### Records shown
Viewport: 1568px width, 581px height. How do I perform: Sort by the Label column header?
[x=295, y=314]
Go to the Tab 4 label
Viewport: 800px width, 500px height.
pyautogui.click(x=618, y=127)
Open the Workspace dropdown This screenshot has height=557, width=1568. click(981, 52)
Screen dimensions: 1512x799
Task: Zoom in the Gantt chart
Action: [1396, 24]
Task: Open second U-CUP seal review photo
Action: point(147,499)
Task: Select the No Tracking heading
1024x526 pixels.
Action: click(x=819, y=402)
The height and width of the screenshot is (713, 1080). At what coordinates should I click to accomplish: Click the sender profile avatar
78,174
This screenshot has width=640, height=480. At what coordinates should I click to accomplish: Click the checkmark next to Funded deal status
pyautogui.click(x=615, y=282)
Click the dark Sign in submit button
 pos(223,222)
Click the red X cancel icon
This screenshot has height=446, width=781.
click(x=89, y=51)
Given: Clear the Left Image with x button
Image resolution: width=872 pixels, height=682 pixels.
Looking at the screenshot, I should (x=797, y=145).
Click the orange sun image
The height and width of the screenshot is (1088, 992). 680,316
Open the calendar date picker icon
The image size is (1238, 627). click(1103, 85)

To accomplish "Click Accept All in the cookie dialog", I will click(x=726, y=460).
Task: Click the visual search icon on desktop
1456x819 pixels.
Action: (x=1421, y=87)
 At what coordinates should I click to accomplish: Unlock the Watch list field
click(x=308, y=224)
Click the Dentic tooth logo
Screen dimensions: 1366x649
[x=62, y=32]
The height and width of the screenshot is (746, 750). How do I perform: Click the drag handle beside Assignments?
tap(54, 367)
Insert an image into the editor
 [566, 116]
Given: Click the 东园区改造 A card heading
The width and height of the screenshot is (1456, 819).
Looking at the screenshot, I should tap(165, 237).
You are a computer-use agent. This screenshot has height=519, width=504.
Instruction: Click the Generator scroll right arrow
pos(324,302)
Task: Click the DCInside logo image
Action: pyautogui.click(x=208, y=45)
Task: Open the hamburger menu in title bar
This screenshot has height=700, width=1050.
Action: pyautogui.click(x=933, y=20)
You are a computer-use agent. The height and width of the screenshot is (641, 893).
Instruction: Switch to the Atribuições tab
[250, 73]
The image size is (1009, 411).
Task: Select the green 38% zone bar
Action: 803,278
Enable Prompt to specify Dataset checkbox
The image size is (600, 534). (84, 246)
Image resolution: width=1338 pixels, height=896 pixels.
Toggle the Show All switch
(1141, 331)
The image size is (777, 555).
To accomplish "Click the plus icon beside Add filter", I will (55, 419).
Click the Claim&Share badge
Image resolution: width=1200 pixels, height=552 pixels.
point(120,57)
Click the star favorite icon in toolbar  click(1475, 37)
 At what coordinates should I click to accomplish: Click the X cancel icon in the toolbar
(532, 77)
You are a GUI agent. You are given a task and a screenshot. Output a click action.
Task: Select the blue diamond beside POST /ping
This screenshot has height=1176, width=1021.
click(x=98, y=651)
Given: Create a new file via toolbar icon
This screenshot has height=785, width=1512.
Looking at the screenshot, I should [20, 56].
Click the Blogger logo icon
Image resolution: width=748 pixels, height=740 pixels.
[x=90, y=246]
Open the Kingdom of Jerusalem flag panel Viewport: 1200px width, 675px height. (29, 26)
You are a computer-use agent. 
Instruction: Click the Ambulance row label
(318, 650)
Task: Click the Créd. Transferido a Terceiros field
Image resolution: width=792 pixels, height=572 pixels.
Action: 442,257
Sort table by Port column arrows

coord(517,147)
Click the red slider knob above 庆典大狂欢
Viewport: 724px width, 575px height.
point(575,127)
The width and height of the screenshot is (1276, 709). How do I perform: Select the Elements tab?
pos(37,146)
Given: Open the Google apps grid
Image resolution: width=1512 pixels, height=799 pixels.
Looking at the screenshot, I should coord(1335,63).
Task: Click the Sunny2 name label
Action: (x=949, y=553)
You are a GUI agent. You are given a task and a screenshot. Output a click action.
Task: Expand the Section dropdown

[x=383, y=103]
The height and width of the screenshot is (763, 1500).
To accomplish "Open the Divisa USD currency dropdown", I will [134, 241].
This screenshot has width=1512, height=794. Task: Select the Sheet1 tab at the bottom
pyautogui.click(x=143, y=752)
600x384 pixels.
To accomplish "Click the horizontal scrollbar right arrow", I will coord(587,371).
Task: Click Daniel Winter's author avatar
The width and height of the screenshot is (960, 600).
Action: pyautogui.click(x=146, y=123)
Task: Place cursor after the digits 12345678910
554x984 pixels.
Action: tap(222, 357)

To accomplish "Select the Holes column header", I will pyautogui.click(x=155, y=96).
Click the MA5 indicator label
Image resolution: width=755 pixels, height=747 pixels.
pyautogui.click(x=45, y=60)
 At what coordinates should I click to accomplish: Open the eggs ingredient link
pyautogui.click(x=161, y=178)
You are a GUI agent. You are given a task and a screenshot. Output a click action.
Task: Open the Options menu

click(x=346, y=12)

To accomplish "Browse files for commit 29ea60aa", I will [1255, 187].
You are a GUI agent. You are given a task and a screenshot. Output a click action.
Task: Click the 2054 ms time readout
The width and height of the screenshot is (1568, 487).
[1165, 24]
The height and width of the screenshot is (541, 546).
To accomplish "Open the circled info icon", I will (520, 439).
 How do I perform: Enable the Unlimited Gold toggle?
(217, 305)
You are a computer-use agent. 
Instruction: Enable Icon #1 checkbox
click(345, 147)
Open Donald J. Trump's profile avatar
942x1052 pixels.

### Task statement
Reproduce every one of the lines above without any change.

### Written solution
Viewport: 1568px width, 581px height. How do I perform: Sort by the Label column header?
[x=295, y=314]
Go to the Tab 4 label
Viewport: 800px width, 500px height.
pyautogui.click(x=618, y=127)
Open the Workspace dropdown This screenshot has height=557, width=1568. click(981, 52)
Screen dimensions: 1512x799
Task: Zoom in the Gantt chart
Action: [1396, 24]
Task: Open second U-CUP seal review photo
Action: point(147,499)
Task: Select the No Tracking heading
1024x526 pixels.
Action: click(x=819, y=402)
The height and width of the screenshot is (713, 1080). At what coordinates should I click to accomplish: Click the sender profile avatar
78,174
This screenshot has width=640, height=480. At what coordinates should I click to accomplish: Click the checkmark next to Funded deal status
pyautogui.click(x=615, y=282)
Click the dark Sign in submit button
 pos(223,222)
Click the red X cancel icon
This screenshot has height=446, width=781.
click(x=89, y=51)
Given: Clear the Left Image with x button
Image resolution: width=872 pixels, height=682 pixels.
Looking at the screenshot, I should (x=797, y=145).
Click the orange sun image
The height and width of the screenshot is (1088, 992). 680,316
Open the calendar date picker icon
The image size is (1238, 627). click(1103, 85)

To accomplish "Click Accept All in the cookie dialog", I will click(x=726, y=460).
Task: Click the visual search icon on desktop
1456x819 pixels.
Action: (x=1421, y=87)
 At what coordinates should I click to accomplish: Unlock the Watch list field
click(x=308, y=224)
Click the Dentic tooth logo
Screen dimensions: 1366x649
[x=62, y=32]
The height and width of the screenshot is (746, 750). How do I perform: Click the drag handle beside Assignments?
tap(54, 367)
Insert an image into the editor
 [566, 116]
Given: Click the 东园区改造 A card heading
The width and height of the screenshot is (1456, 819).
Looking at the screenshot, I should tap(165, 237).
You are a computer-use agent. This screenshot has height=519, width=504.
Instruction: Click the Generator scroll right arrow
pos(324,302)
Task: Click the DCInside logo image
Action: pyautogui.click(x=208, y=45)
Task: Open the hamburger menu in title bar
This screenshot has height=700, width=1050.
Action: pyautogui.click(x=933, y=20)
You are a computer-use agent. The height and width of the screenshot is (641, 893).
Instruction: Switch to the Atribuições tab
[250, 73]
The image size is (1009, 411).
Task: Select the green 38% zone bar
Action: 803,278
Enable Prompt to specify Dataset checkbox
The image size is (600, 534). (84, 246)
Image resolution: width=1338 pixels, height=896 pixels.
Toggle the Show All switch
(1141, 331)
The image size is (777, 555).
To accomplish "Click the plus icon beside Add filter", I will (55, 419).
Click the Claim&Share badge
Image resolution: width=1200 pixels, height=552 pixels.
point(120,57)
Click the star favorite icon in toolbar  click(1475, 37)
 At what coordinates should I click to accomplish: Click the X cancel icon in the toolbar
(532, 77)
You are a GUI agent. You are given a task and a screenshot. Output a click action.
Task: Select the blue diamond beside POST /ping
This screenshot has height=1176, width=1021.
click(x=98, y=651)
Given: Create a new file via toolbar icon
This screenshot has height=785, width=1512.
Looking at the screenshot, I should [20, 56].
Click the Blogger logo icon
Image resolution: width=748 pixels, height=740 pixels.
[x=90, y=246]
Open the Kingdom of Jerusalem flag panel Viewport: 1200px width, 675px height. (29, 26)
You are a computer-use agent. 
Instruction: Click the Ambulance row label
(318, 650)
Task: Click the Créd. Transferido a Terceiros field
Image resolution: width=792 pixels, height=572 pixels.
Action: 442,257
Sort table by Port column arrows

coord(517,147)
Click the red slider knob above 庆典大狂欢
Viewport: 724px width, 575px height.
point(575,127)
The width and height of the screenshot is (1276, 709). How do I perform: Select the Elements tab?
pos(37,146)
Given: Open the Google apps grid
Image resolution: width=1512 pixels, height=799 pixels.
Looking at the screenshot, I should coord(1335,63).
Task: Click the Sunny2 name label
Action: (x=949, y=553)
You are a GUI agent. You are given a task and a screenshot. Output a click action.
Task: Expand the Section dropdown

[x=383, y=103]
The height and width of the screenshot is (763, 1500).
To accomplish "Open the Divisa USD currency dropdown", I will [134, 241].
This screenshot has width=1512, height=794. Task: Select the Sheet1 tab at the bottom
pyautogui.click(x=143, y=752)
600x384 pixels.
To accomplish "Click the horizontal scrollbar right arrow", I will coord(587,371).
Task: Click Daniel Winter's author avatar
The width and height of the screenshot is (960, 600).
Action: pyautogui.click(x=146, y=123)
Task: Place cursor after the digits 12345678910
554x984 pixels.
Action: tap(222, 357)

To accomplish "Select the Holes column header", I will pyautogui.click(x=155, y=96).
Click the MA5 indicator label
Image resolution: width=755 pixels, height=747 pixels.
pyautogui.click(x=45, y=60)
 At what coordinates should I click to accomplish: Open the eggs ingredient link
pyautogui.click(x=161, y=178)
You are a GUI agent. You are given a task and a screenshot. Output a click action.
Task: Open the Options menu

click(x=346, y=12)

To accomplish "Browse files for commit 29ea60aa", I will [1255, 187].
You are a GUI agent. You are given a task and a screenshot. Output a click action.
Task: Click the 2054 ms time readout
The width and height of the screenshot is (1568, 487).
[1165, 24]
The height and width of the screenshot is (541, 546).
To accomplish "Open the circled info icon", I will (520, 439).
 How do I perform: Enable the Unlimited Gold toggle?
(217, 305)
You are a computer-use agent. 
Instruction: Enable Icon #1 checkbox
click(345, 147)
Open Donald J. Trump's profile avatar
942x1052 pixels.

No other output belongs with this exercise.